I. – Ces dernières années, une nouvelle technique est apparue, la Thrombectomie mécanique. Quels sont ses atouts ?  

E. C. – On ne peut pas toujours l’utiliser. Les petits vaisseaux sont plus accessibles à la thrombolyse intra-veineuse, apparue il y a 15 ans. On utilise un produit pour déboucher l’artère. Pour la Thrombectomie mécanique, dont la preuve scientifique a été amenée en 2015 par plusieurs études, il faut qu’un gros vaisseau soit bouché. Le praticien va passer par l’intérieur des vaisseaux pour venir retirer le caillot. Le matériel s’est vraiment amélioré. Il faut compter une heure en moyenne pour réaliser cette intervention. En 2018, nous avons pratiqué 150 thrombectomies au CHU, nous terminerons l’année 2019 autour de 180. En Auvergne, il n’y a qu’un seul centre qui réalise les thrombectomies, c’est le CHU de Clermont-Ferrand.           

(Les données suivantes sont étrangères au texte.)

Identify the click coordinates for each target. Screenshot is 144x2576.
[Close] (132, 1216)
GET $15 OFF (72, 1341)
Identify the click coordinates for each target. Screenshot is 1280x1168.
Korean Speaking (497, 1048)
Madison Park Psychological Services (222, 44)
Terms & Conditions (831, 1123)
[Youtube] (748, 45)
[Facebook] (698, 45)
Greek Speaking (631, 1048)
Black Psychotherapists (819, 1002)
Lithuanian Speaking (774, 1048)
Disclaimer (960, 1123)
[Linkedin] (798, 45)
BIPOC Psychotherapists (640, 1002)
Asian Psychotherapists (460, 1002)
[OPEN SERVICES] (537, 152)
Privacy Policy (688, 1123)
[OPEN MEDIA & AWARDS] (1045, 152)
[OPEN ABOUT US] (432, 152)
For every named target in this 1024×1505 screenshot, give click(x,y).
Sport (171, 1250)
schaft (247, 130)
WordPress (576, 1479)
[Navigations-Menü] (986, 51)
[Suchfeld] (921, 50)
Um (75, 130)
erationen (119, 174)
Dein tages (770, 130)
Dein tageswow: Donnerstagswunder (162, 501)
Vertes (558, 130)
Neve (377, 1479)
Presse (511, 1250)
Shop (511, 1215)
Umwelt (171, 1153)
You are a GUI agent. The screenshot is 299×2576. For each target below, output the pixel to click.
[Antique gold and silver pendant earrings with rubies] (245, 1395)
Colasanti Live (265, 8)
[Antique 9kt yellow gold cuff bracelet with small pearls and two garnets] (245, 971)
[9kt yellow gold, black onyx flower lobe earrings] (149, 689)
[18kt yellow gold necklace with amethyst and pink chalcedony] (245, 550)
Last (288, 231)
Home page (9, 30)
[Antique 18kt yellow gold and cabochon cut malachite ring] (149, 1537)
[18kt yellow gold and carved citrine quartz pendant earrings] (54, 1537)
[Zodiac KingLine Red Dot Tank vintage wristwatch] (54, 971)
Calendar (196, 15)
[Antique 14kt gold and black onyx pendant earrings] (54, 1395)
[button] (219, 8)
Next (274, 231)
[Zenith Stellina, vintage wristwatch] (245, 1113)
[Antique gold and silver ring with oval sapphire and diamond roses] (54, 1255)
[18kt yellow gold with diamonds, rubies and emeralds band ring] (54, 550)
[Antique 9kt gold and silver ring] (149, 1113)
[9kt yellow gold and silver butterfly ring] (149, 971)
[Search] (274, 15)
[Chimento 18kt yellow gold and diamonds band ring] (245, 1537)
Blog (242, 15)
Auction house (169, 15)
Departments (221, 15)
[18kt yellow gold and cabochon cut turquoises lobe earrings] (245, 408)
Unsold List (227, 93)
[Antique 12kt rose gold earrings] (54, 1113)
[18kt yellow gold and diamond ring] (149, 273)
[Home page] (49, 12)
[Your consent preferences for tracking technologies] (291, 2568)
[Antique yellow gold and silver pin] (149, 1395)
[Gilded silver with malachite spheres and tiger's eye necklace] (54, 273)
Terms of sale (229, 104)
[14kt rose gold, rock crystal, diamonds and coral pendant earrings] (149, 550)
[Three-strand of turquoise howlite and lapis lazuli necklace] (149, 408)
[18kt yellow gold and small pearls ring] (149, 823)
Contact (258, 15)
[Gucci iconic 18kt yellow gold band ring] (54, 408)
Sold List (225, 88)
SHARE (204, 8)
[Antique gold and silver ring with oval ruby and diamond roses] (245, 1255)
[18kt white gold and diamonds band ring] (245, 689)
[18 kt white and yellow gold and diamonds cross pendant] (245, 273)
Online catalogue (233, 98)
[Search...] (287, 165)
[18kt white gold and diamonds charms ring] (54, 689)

I. – Vous êtes président de l’association France AVC63, quel est son objet ?

E. C. -Cette structure, qui existe depuis deux ans, est une antenne départementale de l’association nationale. Nous sommes une dizaine de bénévoles pour l’animer. Nous menons des actions de prévention auprès du public mais aussi de soutien aux patients victimes d’AVC.       


AVC : une conférence grand public le 28/11

L’association France AVC 63 organise une conférence grand public le jeudi 28 novembre, à 14h30. Celle-ci se déroulera au Centre diocésain de pastorale, 133, avenue de la République, à Clermont-Ferrand. Son thème : « l’accident vasculaire cérébral hémorragique ». Trois spécialistes du CHU se partageront les interventions. Le Docteur Anna Ferrier (notre photo), neurologue, présentera l’association AVC 63 ; le Professeur Bernard Irthum, neurochirurgien, évoquera l’hémorragie cérébrale ; le Docteur Emmanuel Chabert traitera de l’anévrisme intracrânien. L’entrée est libre et gratuite. 

Une autre conférence est également prévue le 23 janvier, 15 h, à Cébazat (salle Prugnard). Par ailleurs, l’association tient des permanences tous les premiers jeudis du mois au centre associatif rue, Jean-Richepin, à Clermont-Ferrand. « Nous avons aussi un projet de travail avec le Rectorat d’académie pour faire de la sensibilisation dans les établissements scolaires » souligne le Dr Anna Ferrier, responsable de l’Unité neurovasculaire du CHU.